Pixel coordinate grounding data
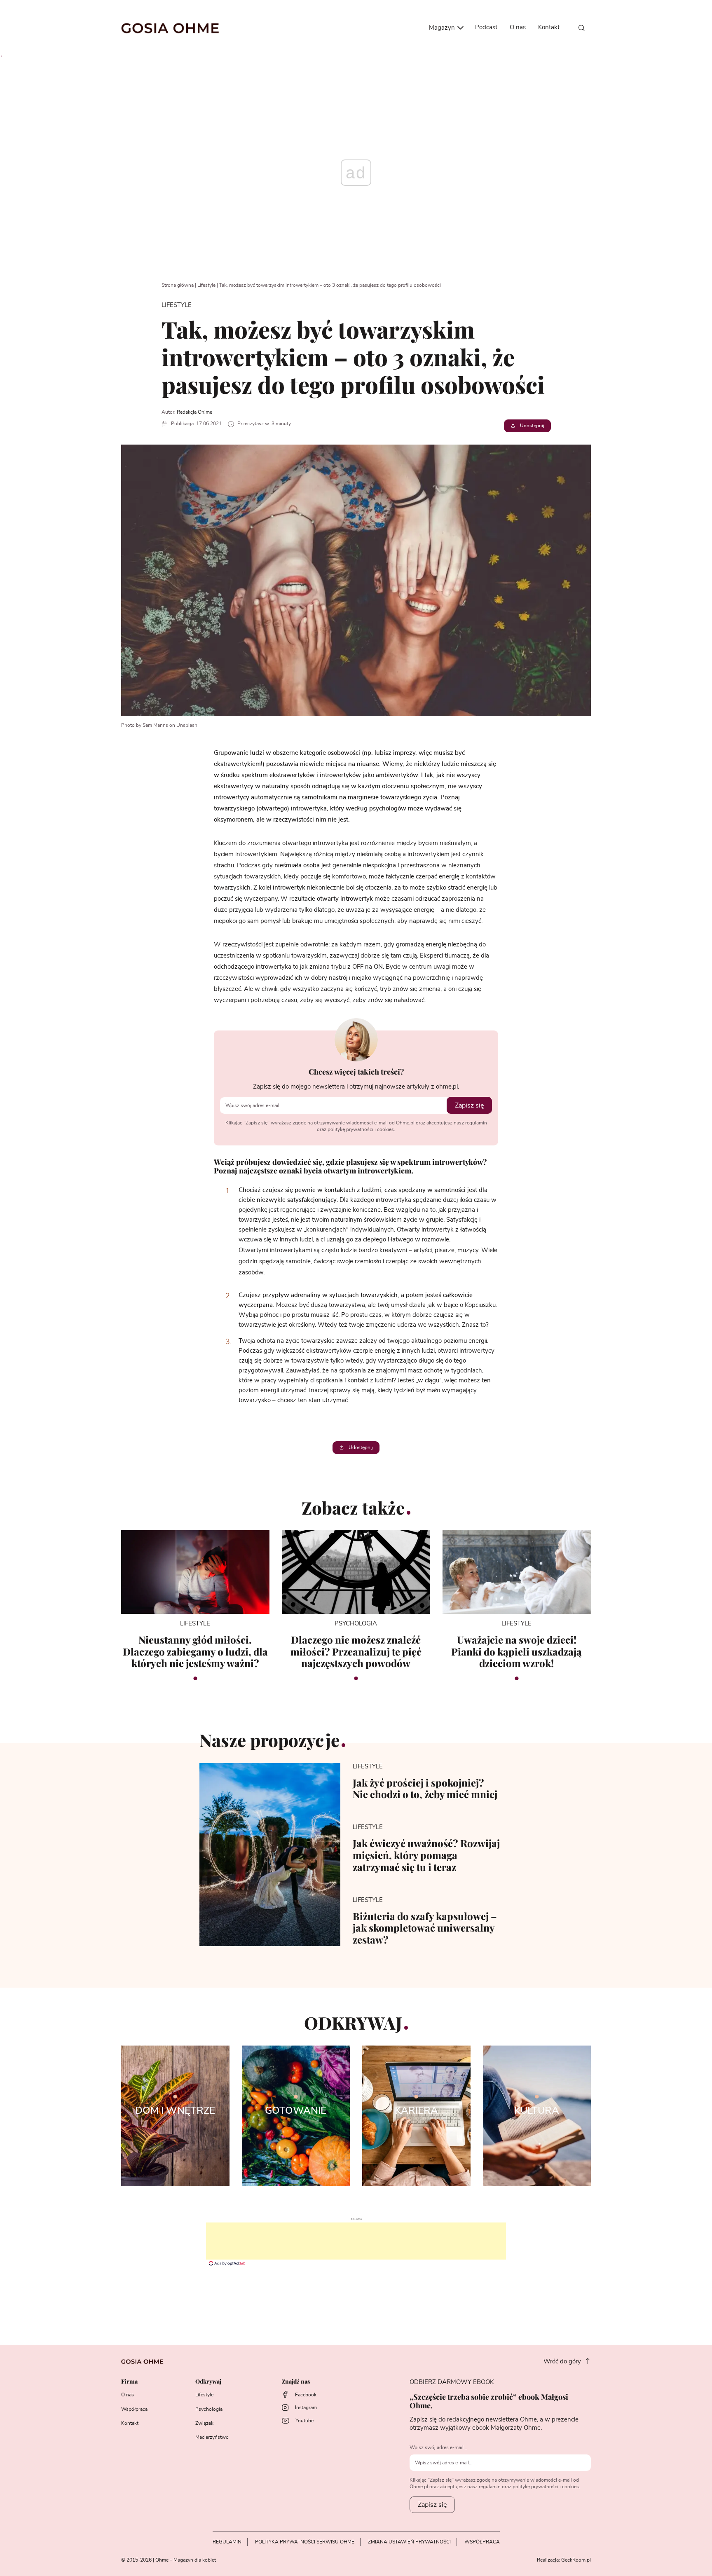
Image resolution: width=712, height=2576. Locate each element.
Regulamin (227, 2541)
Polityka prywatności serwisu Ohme (304, 2541)
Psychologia (208, 2409)
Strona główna (178, 285)
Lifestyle (206, 285)
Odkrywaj (208, 2381)
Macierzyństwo (212, 2437)
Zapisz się (469, 1105)
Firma (129, 2381)
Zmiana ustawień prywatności (409, 2541)
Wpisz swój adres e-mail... (438, 2447)
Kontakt (549, 27)
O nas (518, 27)
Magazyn (443, 28)
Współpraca (134, 2409)
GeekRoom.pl (576, 2559)
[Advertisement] (356, 2241)
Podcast (486, 27)
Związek (204, 2423)
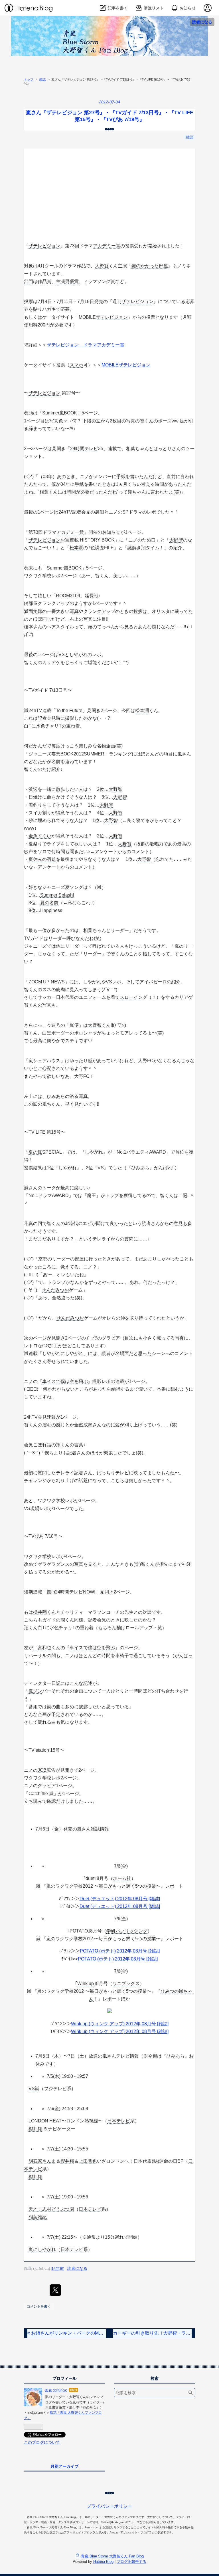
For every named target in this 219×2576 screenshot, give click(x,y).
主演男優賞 (67, 281)
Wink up (85, 1983)
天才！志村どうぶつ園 (51, 2209)
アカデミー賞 (106, 245)
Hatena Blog (103, 2561)
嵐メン (35, 1691)
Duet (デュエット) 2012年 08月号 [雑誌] (120, 1898)
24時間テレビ (84, 448)
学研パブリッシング (126, 1931)
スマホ (76, 364)
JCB (42, 1770)
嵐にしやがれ (42, 2249)
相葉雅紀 (38, 2216)
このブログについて (42, 2442)
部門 (28, 281)
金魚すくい (40, 835)
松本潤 (76, 547)
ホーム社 (122, 1878)
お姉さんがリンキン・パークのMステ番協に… (66, 2333)
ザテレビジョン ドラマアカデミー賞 (85, 344)
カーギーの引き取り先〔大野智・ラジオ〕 (152, 2333)
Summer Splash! (57, 895)
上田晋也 (88, 2161)
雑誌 (189, 137)
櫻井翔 (40, 1612)
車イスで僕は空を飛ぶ (65, 1381)
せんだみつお (55, 1290)
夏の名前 (49, 902)
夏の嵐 (35, 1152)
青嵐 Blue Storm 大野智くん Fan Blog (109, 21)
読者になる (202, 21)
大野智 (102, 265)
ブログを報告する (131, 2561)
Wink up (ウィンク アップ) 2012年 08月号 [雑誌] (120, 2023)
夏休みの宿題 (42, 859)
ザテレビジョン (44, 245)
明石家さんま (42, 2161)
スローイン (131, 997)
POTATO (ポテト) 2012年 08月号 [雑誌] (120, 1950)
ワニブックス (126, 1983)
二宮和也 (42, 1647)
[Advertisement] (109, 188)
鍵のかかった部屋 (149, 265)
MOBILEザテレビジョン (126, 364)
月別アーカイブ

| THE PROBLEM |
The images are to be left out while the entries are written out exactly.

| TASK RESPONSE |
Image resolution: width=712, height=2576. Locate each element.
Regulamin (227, 2541)
Polityka prywatności serwisu Ohme (304, 2541)
Psychologia (208, 2409)
Strona główna (178, 285)
Lifestyle (206, 285)
Odkrywaj (208, 2381)
Macierzyństwo (212, 2437)
Zapisz się (469, 1105)
Firma (129, 2381)
Zmiana ustawień prywatności (409, 2541)
Wpisz swój adres e-mail... (438, 2447)
Kontakt (549, 27)
O nas (518, 27)
Magazyn (443, 28)
Współpraca (134, 2409)
GeekRoom.pl (576, 2559)
[Advertisement] (356, 2241)
Podcast (486, 27)
Związek (204, 2423)
For every named target in this 219×2576 screenshot, give click(x,y).
主演男優賞 (67, 281)
Wink up (85, 1983)
天才！志村どうぶつ園 (51, 2209)
アカデミー賞 (106, 245)
Hatena Blog (103, 2561)
嵐メン (35, 1691)
Duet (デュエット) 2012年 08月号 [雑誌] (120, 1898)
24時間テレビ (84, 448)
学研パブリッシング (126, 1931)
スマホ (76, 364)
JCB (42, 1770)
嵐にしやがれ (42, 2249)
相葉雅紀 (38, 2216)
このブログについて (42, 2442)
部門 (28, 281)
金魚すくい (40, 835)
松本潤 (76, 547)
ホーム社 (122, 1878)
お姉さんがリンキン・パークのMステ番協に… (66, 2333)
ザテレビジョン ドラマアカデミー賞 (85, 344)
カーギーの引き取り先〔大野智・ラジオ〕 (152, 2333)
Summer Splash! (57, 895)
上田晋也 (88, 2161)
雑誌 (189, 137)
櫻井翔 (40, 1612)
車イスで僕は空を飛ぶ (65, 1381)
せんだみつお (55, 1290)
夏の名前 (49, 902)
夏の嵐 (35, 1152)
青嵐 Blue Storm 大野智くん Fan Blog (109, 21)
読者になる (202, 21)
大野智 (102, 265)
ブログを報告する (131, 2561)
Wink up (ウィンク アップ) 2012年 08月号 [雑誌] (120, 2023)
夏休みの宿題 (42, 859)
ザテレビジョン (44, 245)
明石家さんま (42, 2161)
スローイン (131, 997)
POTATO (ポテト) 2012年 08月号 [雑誌] (120, 1950)
ワニブックス (126, 1983)
二宮和也 (42, 1647)
[Advertisement] (109, 188)
鍵のかかった部屋 (149, 265)
MOBILEザテレビジョン (126, 364)
月別アーカイブ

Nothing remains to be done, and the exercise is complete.